A Socratic Dialogue on Mysticism

Regina: Mary! It’s been a while! So nice to see you!
Mary: The same! How are you?
R: I am well! I see that you’re typing something. What are you working on?
M: I’m writing a book on mysticism.
R: Oh, you’re writing a book! How exciting! What is mysticism? Can you summarize the idea for me?
M: God exists. We are God. Our purpose is to become one with God. God created the universe, and designed it to help us fulfill our purpose most efficiently. We do not die with our bodies. The universe is an experience, and it is infinite and endless.
R: How do you know these things?
M: I can see these things to be true.
R: How come I can’t see them to be true?
M: Because you are asleep.
R: I’m assuming that that’s a metaphor. And to continue the metaphor, you think you are awake?
M: Correct on both counts.
R: What makes you think these things?
M: If one were in a room full of sleeping people, and one woke up, it would be obvious that one had been asleep, that now one was awake, and that everyone else was still asleep. But the sleeping people would have no idea that they were asleep, that it was possible to wake up, or that there existed people who were awake.
R: What do you mean when you say that you are awake?
M: I cannot explain to a sleeping person what it means to be awake. The only way to understand it is to wake up. I have already said, of course, that being awake involves seeing that the things I mentioned earlier are true. But those very statements are nonsensical except to somebody who is awake. Somebody who is asleep will either correctly recognize those statements as nonsensical, or think that they understand those statements when in fact they do not.
R: So you think that you are awake, and I am asleep. That sounds like some sort of grandiose delusion.
M: As far as “grandiose” goes, I don’t think that I’m better than you. Why would I look down on somebody for being asleep? I also sleep, and it is a state of being that is natural and not shameful. As far as “delusion” goes, it may well appear that way from the outside. But I know that I am not deluded; and so do my friends who are awake.
R: What evidence do I have which indicates to me that you are right?
M: You have no evidence which indicates to you that I am right.
R: But you think that you have the required evidence?
M: Yes.
R: Why can’t you share it with me?
M: Because you are asleep.
R: How can I wake up?
M: I know of no foolproof method for waking up. But meditation sometimes works.
R: Supposing that meditation doesn’t work for me, do I have any reason to take you seriously?
M: No.
R: OK; well, this has been interesting, but I have other business to attend to. Goodbye!
M: Bye!

This was intended to be a template for a conversation between a mystic and a rationalist non-mystic. This is only one of many ways the conversation could go. If Mary is not confused about mysticism, then this is the general way that things will go.

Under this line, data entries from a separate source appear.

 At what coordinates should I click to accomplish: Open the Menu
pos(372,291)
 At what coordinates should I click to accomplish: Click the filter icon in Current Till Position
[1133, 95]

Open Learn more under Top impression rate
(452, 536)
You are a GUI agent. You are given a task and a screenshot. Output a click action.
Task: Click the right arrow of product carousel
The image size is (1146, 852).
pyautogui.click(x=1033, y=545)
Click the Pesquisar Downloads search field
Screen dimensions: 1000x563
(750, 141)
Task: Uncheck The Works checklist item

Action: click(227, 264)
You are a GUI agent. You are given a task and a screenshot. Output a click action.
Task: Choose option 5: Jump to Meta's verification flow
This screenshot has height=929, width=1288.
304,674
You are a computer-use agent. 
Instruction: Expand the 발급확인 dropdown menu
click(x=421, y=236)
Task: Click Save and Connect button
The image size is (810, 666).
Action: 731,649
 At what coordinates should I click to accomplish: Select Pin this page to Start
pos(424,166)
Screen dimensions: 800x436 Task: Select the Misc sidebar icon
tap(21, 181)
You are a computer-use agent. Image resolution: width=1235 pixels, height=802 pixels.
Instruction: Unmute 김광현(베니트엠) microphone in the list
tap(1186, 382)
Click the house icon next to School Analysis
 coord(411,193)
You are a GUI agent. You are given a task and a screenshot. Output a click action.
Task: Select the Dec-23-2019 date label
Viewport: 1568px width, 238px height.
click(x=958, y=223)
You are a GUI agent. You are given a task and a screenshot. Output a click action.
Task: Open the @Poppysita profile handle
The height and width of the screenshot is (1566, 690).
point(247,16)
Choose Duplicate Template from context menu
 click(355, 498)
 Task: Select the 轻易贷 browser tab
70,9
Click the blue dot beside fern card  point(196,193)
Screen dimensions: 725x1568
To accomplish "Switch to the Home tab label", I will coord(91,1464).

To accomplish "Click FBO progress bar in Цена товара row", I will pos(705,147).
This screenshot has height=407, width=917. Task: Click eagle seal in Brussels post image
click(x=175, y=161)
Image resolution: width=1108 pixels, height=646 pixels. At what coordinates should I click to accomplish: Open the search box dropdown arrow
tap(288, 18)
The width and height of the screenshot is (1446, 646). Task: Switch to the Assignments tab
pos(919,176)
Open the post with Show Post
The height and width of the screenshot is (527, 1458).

There are various mistakes that Mary could make, which would make the conversation go awry. The biggest pitfall for Mary is that of attempting to argue for her position in any way. This will only muddle the issue, and Mary will probably lose the argument if Regina is intelligent.

Mary’s mistake comes from failing to realize that there is no line of argument which will convince a rational sleeping person that mysticism is true. She loses the argument not because her beliefs are false, but because she is confused about epistemology. If she were not confused about epistemology then she would not have tried to argue.

Something like this conversation has been in my head for a long time. But it took me a long time to accept that Mary’s statements are the right statements to make. I held out hope for an argument, for a couple reasons.

I feel that there is nothing more important than people waking up, and if people were to accept mysticism, then it would be easier for them to wake up. So it seems like it would be good to have some way to compel people to accept mysticism.

Also, it feels wrong to me to make the naked statement to somebody, “you are asleep.” It feels like putting them down. It feels mean, basically. I don’t want to be mean.

“Asleep” is not inherently a pejorative. But it kind of feels like a pejorative. This is connected with the fact that I am proud of being awake, and do in fact feel superior to people who are asleep, because I am awake.

This is not the right way to feel. A person is not inferior for being asleep. It is a shortcoming of mine that I feel this way.

I think that if I myself felt there to be no negative connotations to the word “asleep,” I would be comfortable telling people that they were asleep, if the topic came up. This isn’t a sure thing, because other people still might read negative connotations into it, and I might still want to avoid that. But the first step is surely changing my own feelings about sleeping people.